Let us use the example where an enterprise needs to identify all the customers in the past year, their purchase characteristics, the customer acquisition method, the social media comments on the post-purchase experience as well as any support interactions. Remember, that in today’s information age, the processing has to be real-time: it would be very imprudent for a business to react to a negative social media reference months after it happened. As one can guess, multiple sources of data with varying degrees of structure need to be collected and analyzed to meet these basic requirements of the enterprise. This type of problem cannot be solved easily or cost-effectively with one type of database technology. Even though some of the basic information is transactional and probably in a relational data store, the other information is non-relational and will require a few different types of persistence engines: document stores for static images and text collateral, spatial for geo-locating mobile customer interactions and graph for deriving relations between the multi-faceted data described above.
But has data protection kept up? Remember that the data is highly correlated with complex interdependencies between the data stores. A logical error in one data store is likely to propagate to others, so recovery has to span the entire spectrum of polyglot persistence. Today’s data protection is highly siloed with recovery limited to a single type of data store. This is clearly not enough!! What one has to do is to synchronize versioning across multiple data stores according to the needs of the application – this is an application consistent polyglot version. The key advantage of this version is allowing us to recover an entire application rather than sub-parts of it – we at Datos IO refer to this as application recovery management and are working hard to realize the vision in the upcoming future.

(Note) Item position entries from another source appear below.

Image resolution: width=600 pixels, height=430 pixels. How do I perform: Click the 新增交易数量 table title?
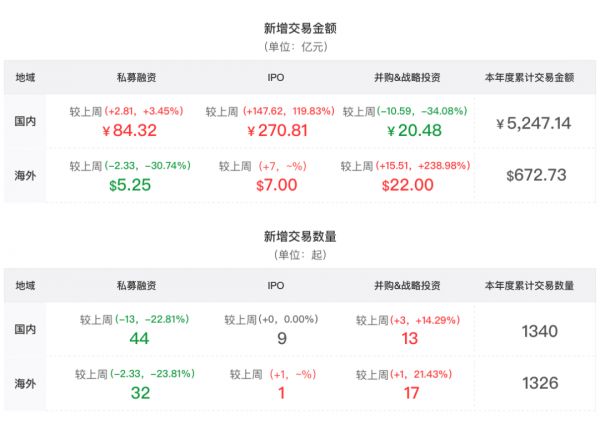[x=300, y=236]
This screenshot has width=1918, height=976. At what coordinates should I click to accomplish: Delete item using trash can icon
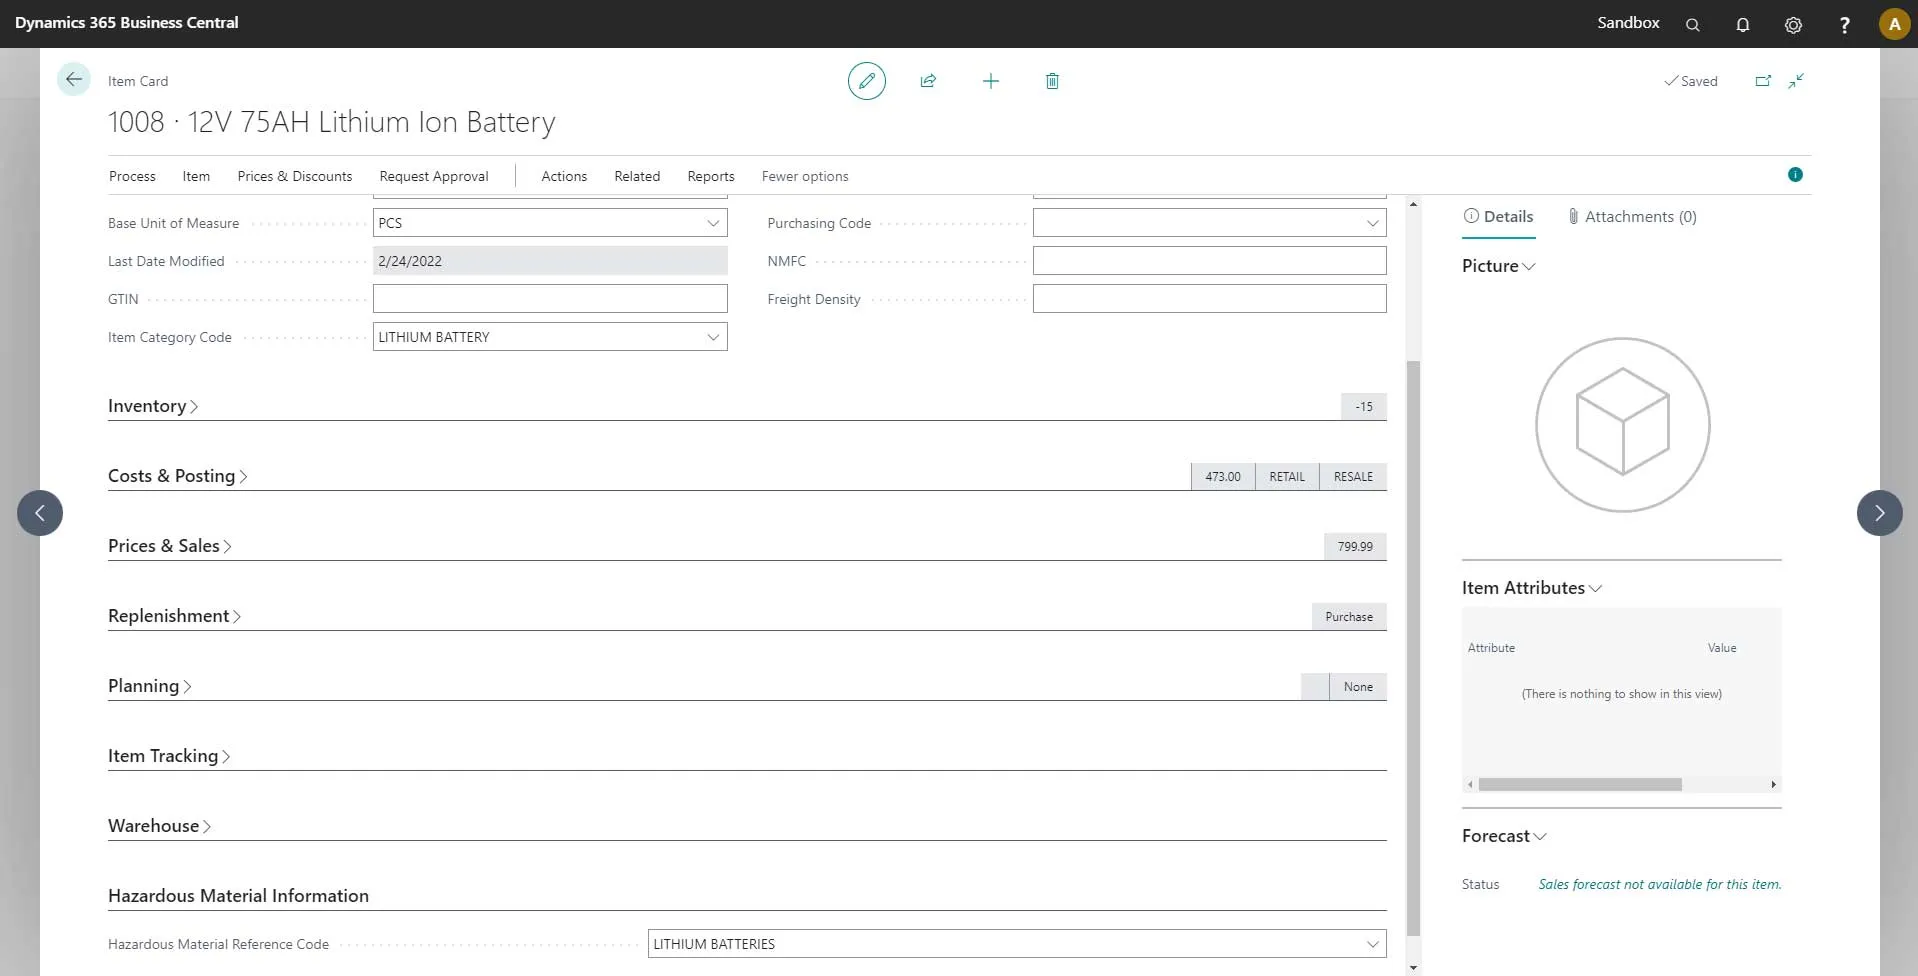(1052, 81)
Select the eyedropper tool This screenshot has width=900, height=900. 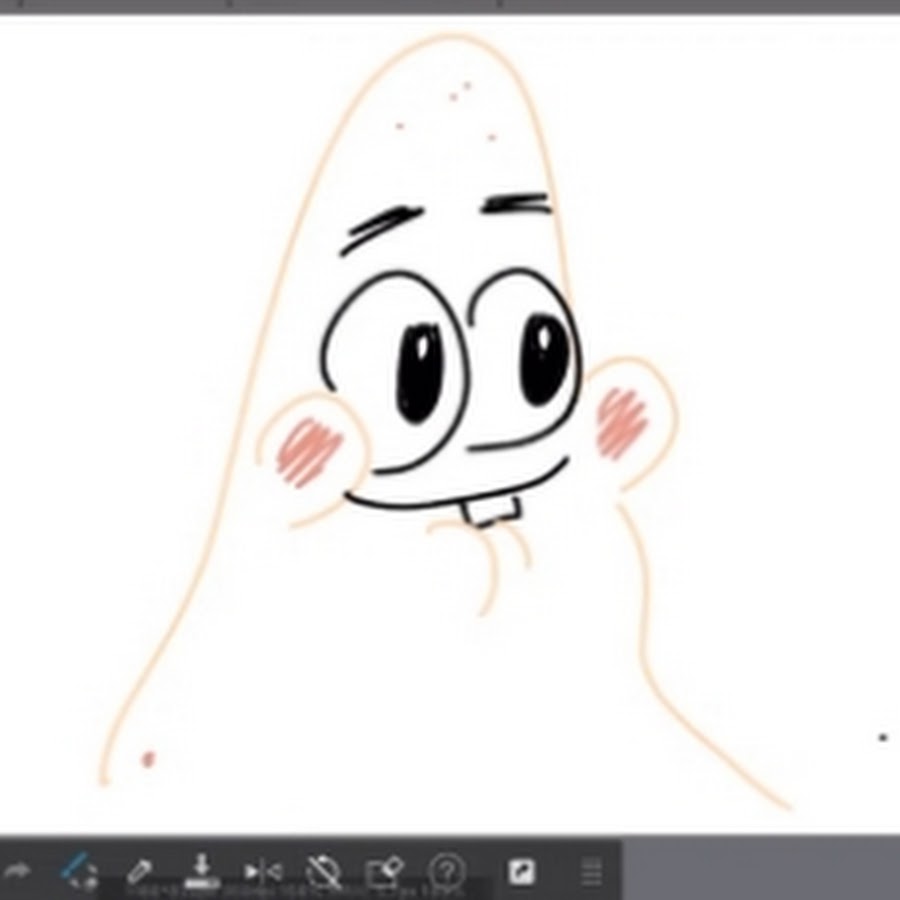[x=140, y=871]
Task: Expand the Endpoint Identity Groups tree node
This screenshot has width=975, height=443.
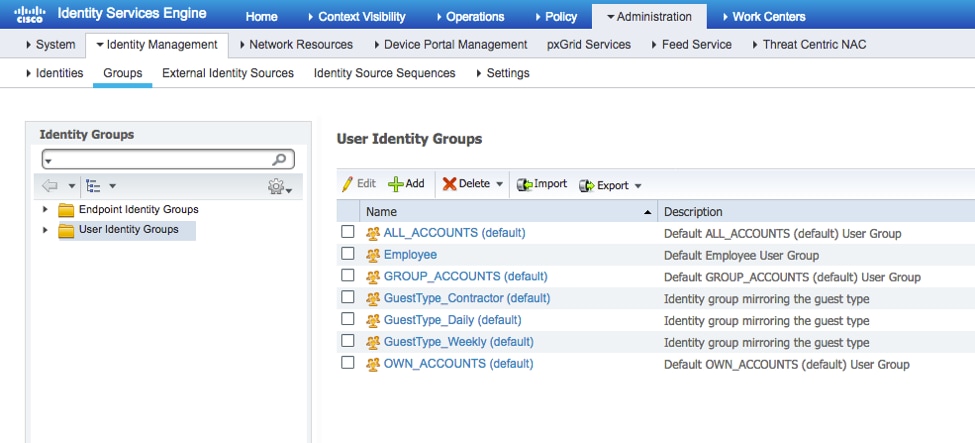Action: coord(45,210)
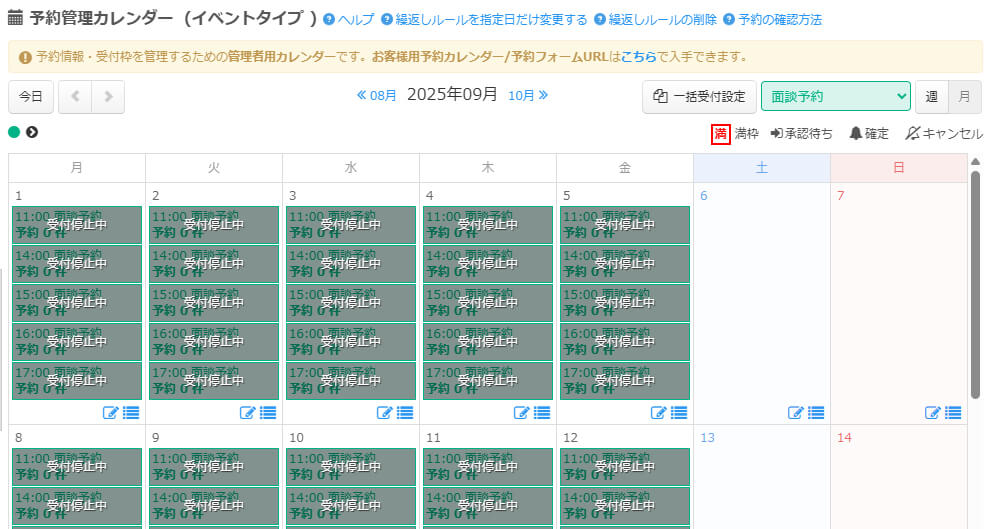992x529 pixels.
Task: Go to next period with right chevron button
Action: tap(109, 97)
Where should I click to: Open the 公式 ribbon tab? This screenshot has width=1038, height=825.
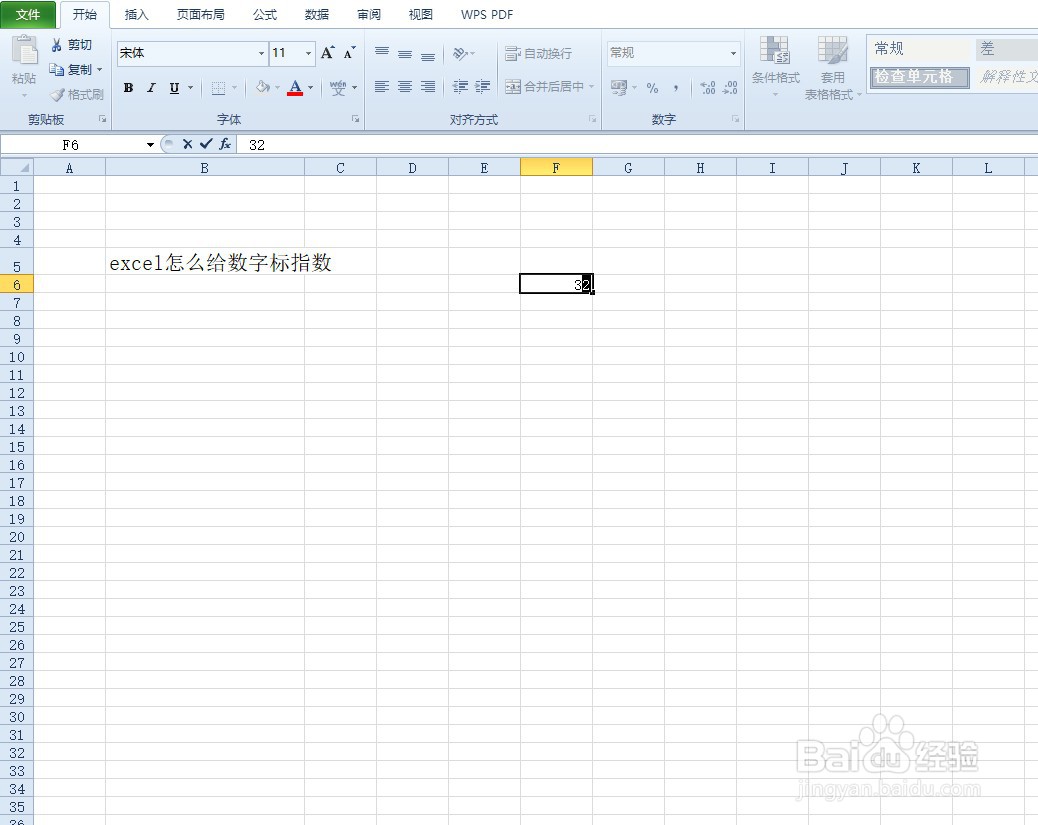[x=264, y=14]
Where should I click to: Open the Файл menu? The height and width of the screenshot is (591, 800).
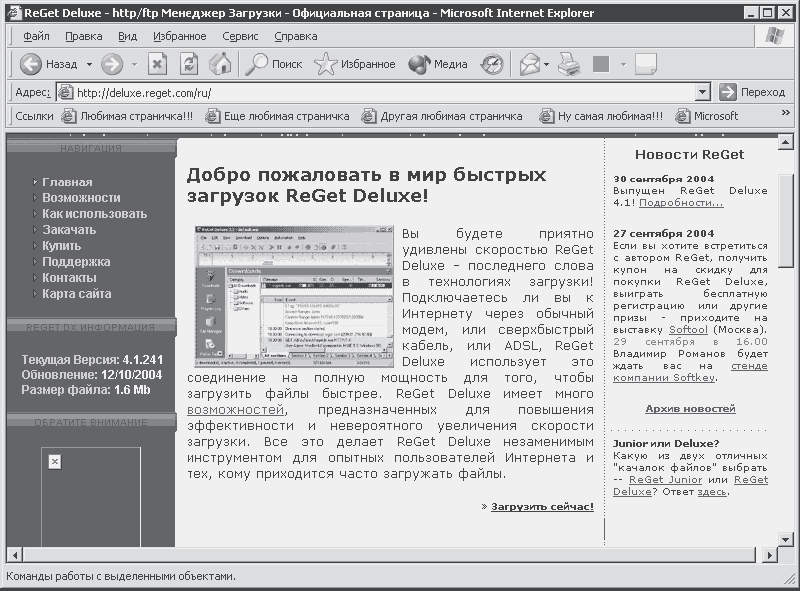pos(36,36)
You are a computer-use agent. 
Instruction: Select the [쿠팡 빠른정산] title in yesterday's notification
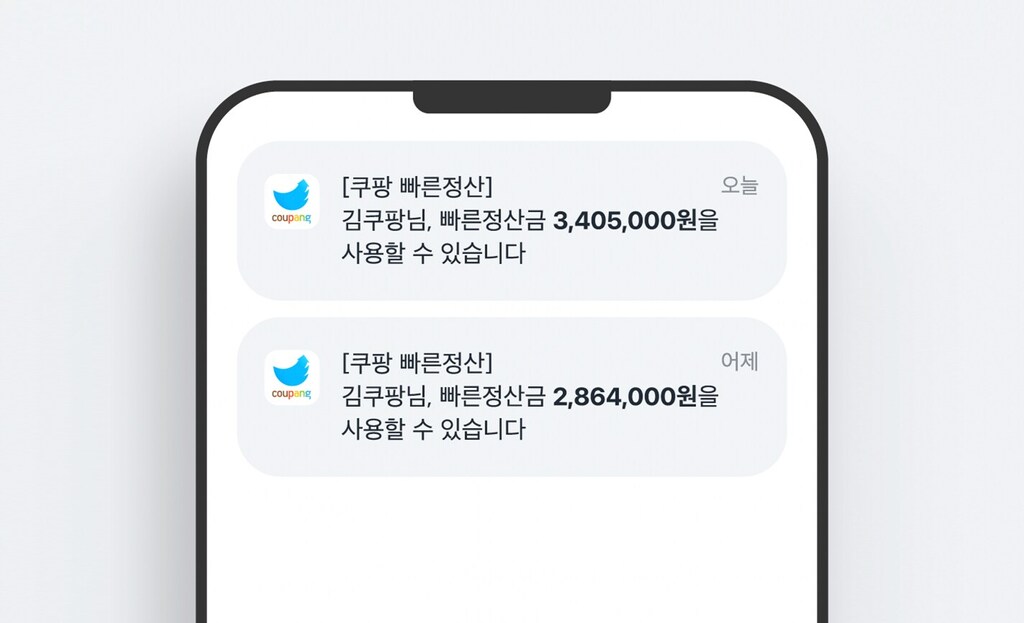tap(417, 362)
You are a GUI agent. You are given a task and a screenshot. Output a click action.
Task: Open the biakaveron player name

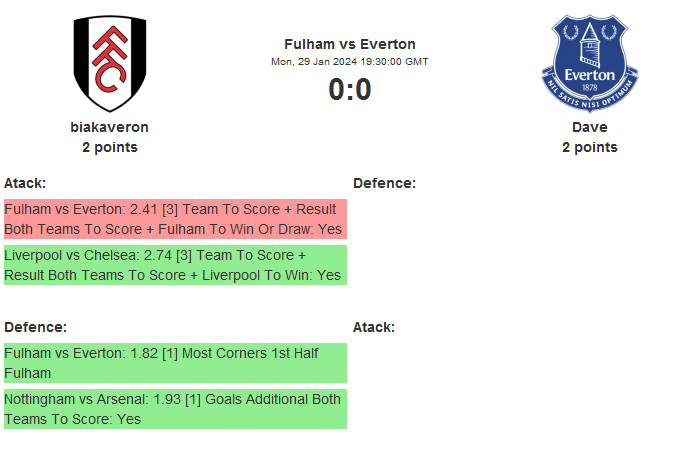click(x=110, y=127)
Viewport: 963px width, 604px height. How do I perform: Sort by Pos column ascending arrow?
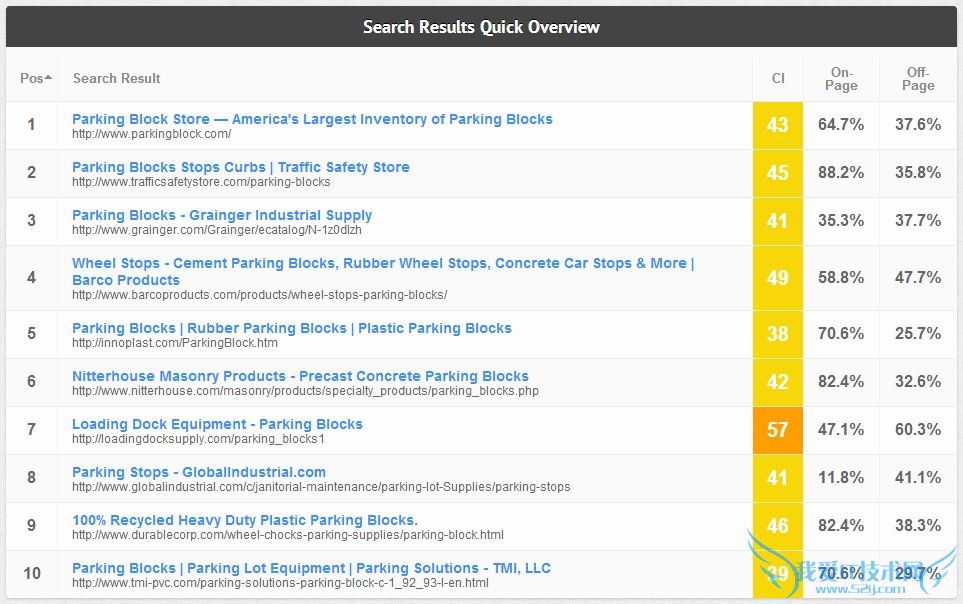tap(48, 78)
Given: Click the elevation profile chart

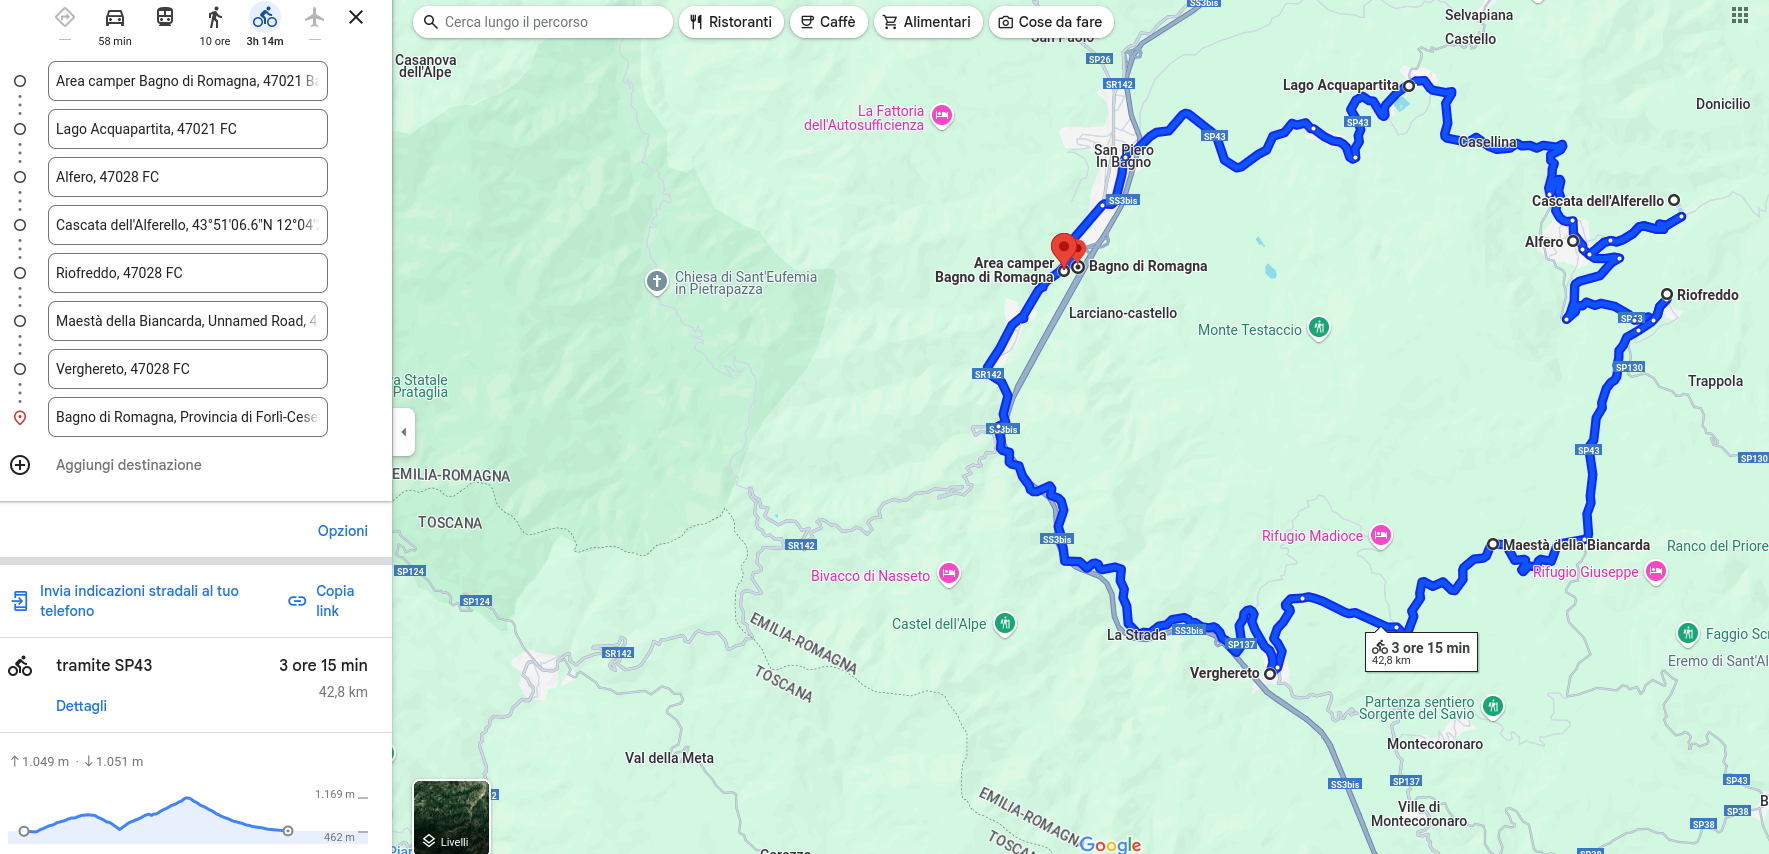Looking at the screenshot, I should tap(190, 817).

It is time to rethink and reinvent data protection. The world of enterprise IT is experiencing a massive change as cloud is becoming the de-facto infrastructure of choice and multi-faceted big data is becoming the hallmark of the next generation of applications. Data protection must adapt to these changing environments and deliver the next generation of services to the enterprise. We at Datos IO are proud to be the vanguard of the future for delivering the next generation of data protection technologies.